Un operador clave del sandinismo

Durante décadas, Bayardo Arce fue considerado uno de los principales arquitectos económicos del sandinismo. Su papel dentro del círculo de poder consistía en articular inversiones, facilitar relaciones con el sector empresarial y gestionar estructuras financieras que fortalecieron el modelo económico impulsado por el oficialismo.

Analistas políticos lo describieron durante años como un operador eficaz del poder, capaz de identificar oportunidades de negocio y expandir redes empresariales cercanas al régimen. Su influencia fue particularmente visible en momentos clave de la relación entre el sandinismo y el sector privado.

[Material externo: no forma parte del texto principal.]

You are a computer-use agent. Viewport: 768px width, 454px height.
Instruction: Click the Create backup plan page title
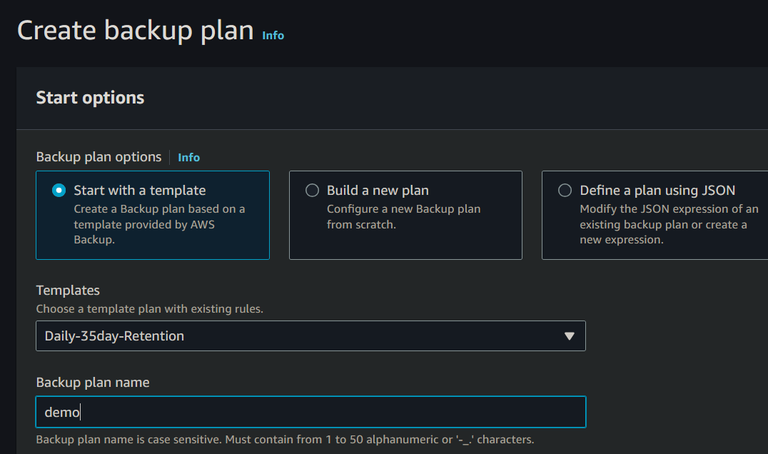point(135,30)
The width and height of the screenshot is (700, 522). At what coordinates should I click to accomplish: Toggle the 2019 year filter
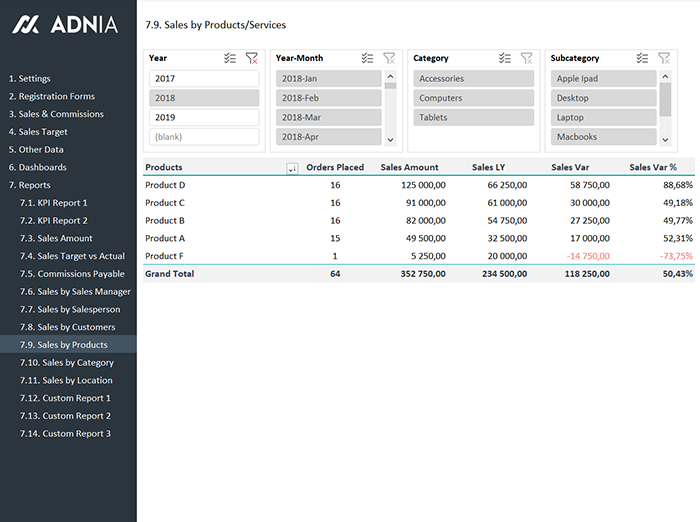point(203,117)
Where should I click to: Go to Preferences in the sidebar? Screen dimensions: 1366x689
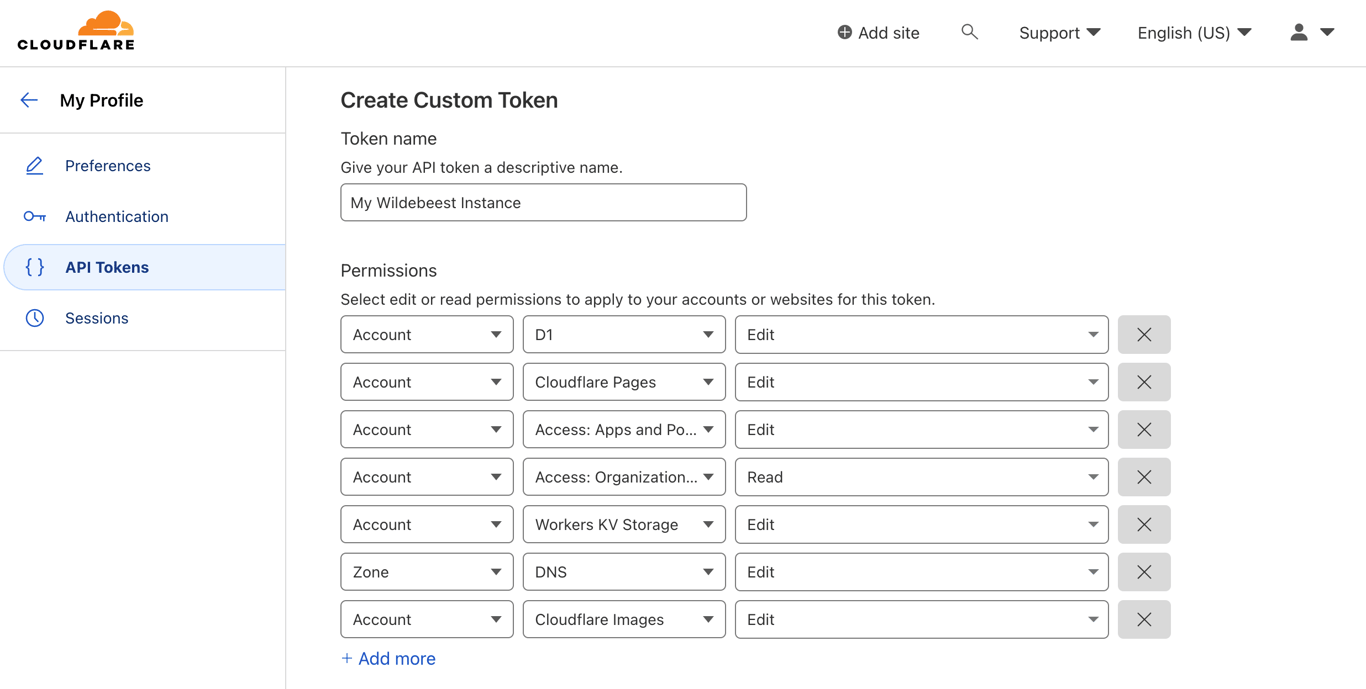coord(107,166)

Sin embargo, el escenario cambió tras un quiebre interno dentro del propio régimen, que terminó colocando a Arce bajo sospecha y posteriormente bajo detención, en medio de acusaciones relacionadas con presuntos delitos financieros.

Un cuadro médico complejo

De acuerdo con un análisis médico divulgado por Richard Sáenz, quien en el pasado estuvo vinculado profesionalmente al entorno de la familia gobernante, el estado de salud de Arce presenta una “multimorbilidad devastadora”.

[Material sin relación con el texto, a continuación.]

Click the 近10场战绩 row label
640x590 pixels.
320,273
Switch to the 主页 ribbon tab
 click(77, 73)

Según esa valoración, el exasesor padece hepatopatía crónica avanzada, diabetes mellitus e hipertensión arterial, condiciones que ya representaban un riesgo considerable para su salud. A este panorama se habría sumado recientemente una neumonía, complicación que agrava significativamente su pronóstico clínico.

“El margen clínico de maniobra es mínimo”, señala Sáenz en su evaluación médica, destacando que la combinación de enfermedades crónicas con una infección respiratoria coloca al paciente en un estado de alta vulnerabilidad.

El impacto del encierro

El análisis médico también plantea que el estrés físico y emocional asociado a la detención habría acelerado el deterioro del estado de salud de Arce.

Según Sáenz, la presión psicológica y las condiciones del encierro pudieron actuar como un “acelerador fisiopatológico”, precipitando una descompensación metabólica en un organismo ya debilitado por múltiples enfermedades crónicas.

Este tipo de deterioro, advierte el especialista, no es inusual cuando pacientes con condiciones preexistentes graves son sometidos a entornos de alto estrés sin monitoreo médico constante.

Señalamientos sobre atención médica

Otro punto de preocupación señalado en el análisis es la presunta ausencia de atención médica especializada acorde con la gravedad del cuadro clínico.

De acuerdo con la información difundida, Arce no estaría recibiendo el tratamiento integral que su estado requiere ni se encontraría bajo atención en el Hospital Militar, centro al que históricamente han sido trasladados altos funcionarios del régimen cuando enfrentan problemas de salud delicados.

Sáenz aclara que, desde su perspectiva, el deterioro actual no se debe exclusivamente a la detención en sí, sino al agravamiento de enfermedades crónicas avanzadas, que habrían sido descompensadas por las condiciones del encierro.

Mientras tanto, familiares y allegados del exasesor, muchos de ellos en el exilio, han expresado preocupación por su estado de salud y advierten que el desenlace podría ser fatal si no se adoptan medidas médicas urgentes.